INSTRUCTIONS FOR THE TASK:
Repeat, please, only the lines from the top of the data down to the line with "Open the Widgets"; include both of those lines.
── SOURCE DATA
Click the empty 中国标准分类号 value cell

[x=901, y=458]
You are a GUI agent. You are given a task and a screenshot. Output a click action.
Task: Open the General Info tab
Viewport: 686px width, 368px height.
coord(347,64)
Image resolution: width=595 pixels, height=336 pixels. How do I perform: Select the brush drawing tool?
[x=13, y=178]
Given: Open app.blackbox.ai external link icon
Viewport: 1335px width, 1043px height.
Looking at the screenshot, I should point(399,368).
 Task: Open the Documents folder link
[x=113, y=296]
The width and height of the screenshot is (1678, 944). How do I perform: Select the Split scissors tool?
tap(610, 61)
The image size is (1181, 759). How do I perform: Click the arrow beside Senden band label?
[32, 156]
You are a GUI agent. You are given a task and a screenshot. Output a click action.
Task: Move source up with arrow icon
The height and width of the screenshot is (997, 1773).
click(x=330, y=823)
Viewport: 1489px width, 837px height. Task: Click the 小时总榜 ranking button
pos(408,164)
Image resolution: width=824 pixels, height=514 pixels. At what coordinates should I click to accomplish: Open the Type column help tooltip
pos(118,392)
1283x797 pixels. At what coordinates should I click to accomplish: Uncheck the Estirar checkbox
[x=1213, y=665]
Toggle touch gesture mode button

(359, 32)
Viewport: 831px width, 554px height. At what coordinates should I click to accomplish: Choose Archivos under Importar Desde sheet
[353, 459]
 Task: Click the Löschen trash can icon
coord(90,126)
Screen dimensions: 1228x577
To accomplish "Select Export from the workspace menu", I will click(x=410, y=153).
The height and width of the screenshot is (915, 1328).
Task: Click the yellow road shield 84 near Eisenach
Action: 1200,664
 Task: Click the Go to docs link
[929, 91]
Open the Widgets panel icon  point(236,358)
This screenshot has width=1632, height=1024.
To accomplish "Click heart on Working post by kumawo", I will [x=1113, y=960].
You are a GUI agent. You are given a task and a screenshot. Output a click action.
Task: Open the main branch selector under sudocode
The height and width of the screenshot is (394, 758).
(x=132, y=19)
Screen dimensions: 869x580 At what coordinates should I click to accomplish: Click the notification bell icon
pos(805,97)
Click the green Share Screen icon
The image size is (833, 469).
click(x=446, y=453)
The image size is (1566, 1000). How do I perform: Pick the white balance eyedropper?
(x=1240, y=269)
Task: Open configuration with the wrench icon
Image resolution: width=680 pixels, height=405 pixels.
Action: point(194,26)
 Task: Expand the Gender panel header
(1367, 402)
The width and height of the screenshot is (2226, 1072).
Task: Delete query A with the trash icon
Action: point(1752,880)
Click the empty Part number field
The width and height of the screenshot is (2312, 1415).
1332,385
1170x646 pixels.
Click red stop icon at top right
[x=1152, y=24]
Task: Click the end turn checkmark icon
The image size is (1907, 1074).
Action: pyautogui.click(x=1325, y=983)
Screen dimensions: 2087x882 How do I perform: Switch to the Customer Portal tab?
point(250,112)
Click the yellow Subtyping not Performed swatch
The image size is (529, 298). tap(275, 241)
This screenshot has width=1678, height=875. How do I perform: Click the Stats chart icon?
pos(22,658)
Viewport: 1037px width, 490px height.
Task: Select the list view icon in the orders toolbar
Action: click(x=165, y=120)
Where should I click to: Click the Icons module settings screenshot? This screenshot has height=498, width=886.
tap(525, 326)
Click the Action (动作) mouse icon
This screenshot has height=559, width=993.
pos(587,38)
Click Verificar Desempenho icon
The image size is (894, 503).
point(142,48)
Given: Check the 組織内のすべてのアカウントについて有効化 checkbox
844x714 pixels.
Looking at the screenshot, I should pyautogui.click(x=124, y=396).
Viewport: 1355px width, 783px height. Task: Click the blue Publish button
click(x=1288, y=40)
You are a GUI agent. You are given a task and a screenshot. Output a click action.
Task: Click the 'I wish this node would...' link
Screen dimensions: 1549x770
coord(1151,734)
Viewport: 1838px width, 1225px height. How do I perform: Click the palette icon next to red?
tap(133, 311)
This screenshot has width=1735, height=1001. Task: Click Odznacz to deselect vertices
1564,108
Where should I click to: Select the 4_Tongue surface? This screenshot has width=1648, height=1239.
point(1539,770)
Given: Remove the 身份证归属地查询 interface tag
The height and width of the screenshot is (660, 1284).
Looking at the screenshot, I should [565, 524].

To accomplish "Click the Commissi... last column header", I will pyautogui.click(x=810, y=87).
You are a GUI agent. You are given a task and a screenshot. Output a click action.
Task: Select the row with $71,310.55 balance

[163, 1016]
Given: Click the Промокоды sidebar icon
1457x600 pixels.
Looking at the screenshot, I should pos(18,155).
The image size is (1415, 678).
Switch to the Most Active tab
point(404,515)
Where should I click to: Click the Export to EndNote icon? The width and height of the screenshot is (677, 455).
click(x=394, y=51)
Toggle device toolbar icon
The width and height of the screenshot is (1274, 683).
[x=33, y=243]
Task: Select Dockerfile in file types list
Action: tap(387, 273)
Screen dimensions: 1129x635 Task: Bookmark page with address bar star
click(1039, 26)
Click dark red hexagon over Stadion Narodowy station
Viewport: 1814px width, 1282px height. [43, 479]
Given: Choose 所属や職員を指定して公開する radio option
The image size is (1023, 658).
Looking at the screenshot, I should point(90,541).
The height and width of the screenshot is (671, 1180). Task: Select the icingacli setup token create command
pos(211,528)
────
SOLUTION TO THIS PROBLEM:
Click the empty 中国标准分类号 value cell

[x=901, y=458]
You are a GUI agent. You are given a task and a screenshot. Output a click action.
Task: Open the General Info tab
Viewport: 686px width, 368px height.
coord(347,64)
Image resolution: width=595 pixels, height=336 pixels. How do I perform: Select the brush drawing tool?
[x=13, y=178]
Given: Open app.blackbox.ai external link icon
Viewport: 1335px width, 1043px height.
Looking at the screenshot, I should point(399,368).
 Task: Open the Documents folder link
[x=113, y=296]
The width and height of the screenshot is (1678, 944). How do I perform: Select the Split scissors tool?
tap(610, 61)
The image size is (1181, 759). How do I perform: Click the arrow beside Senden band label?
[32, 156]
You are a GUI agent. You are given a task and a screenshot. Output a click action.
Task: Move source up with arrow icon
The height and width of the screenshot is (997, 1773).
click(x=330, y=823)
Viewport: 1489px width, 837px height. Task: Click the 小时总榜 ranking button
pos(408,164)
Image resolution: width=824 pixels, height=514 pixels. At what coordinates should I click to accomplish: Open the Type column help tooltip
pos(118,392)
1283x797 pixels. At what coordinates should I click to accomplish: Uncheck the Estirar checkbox
[x=1213, y=665]
Toggle touch gesture mode button

(359, 32)
Viewport: 831px width, 554px height. At what coordinates should I click to accomplish: Choose Archivos under Importar Desde sheet
[353, 459]
 Task: Click the Löschen trash can icon
coord(90,126)
Screen dimensions: 1228x577
To accomplish "Select Export from the workspace menu", I will click(x=410, y=153).
The height and width of the screenshot is (915, 1328).
Task: Click the yellow road shield 84 near Eisenach
Action: 1200,664
 Task: Click the Go to docs link
[929, 91]
Open the Widgets panel icon  point(236,358)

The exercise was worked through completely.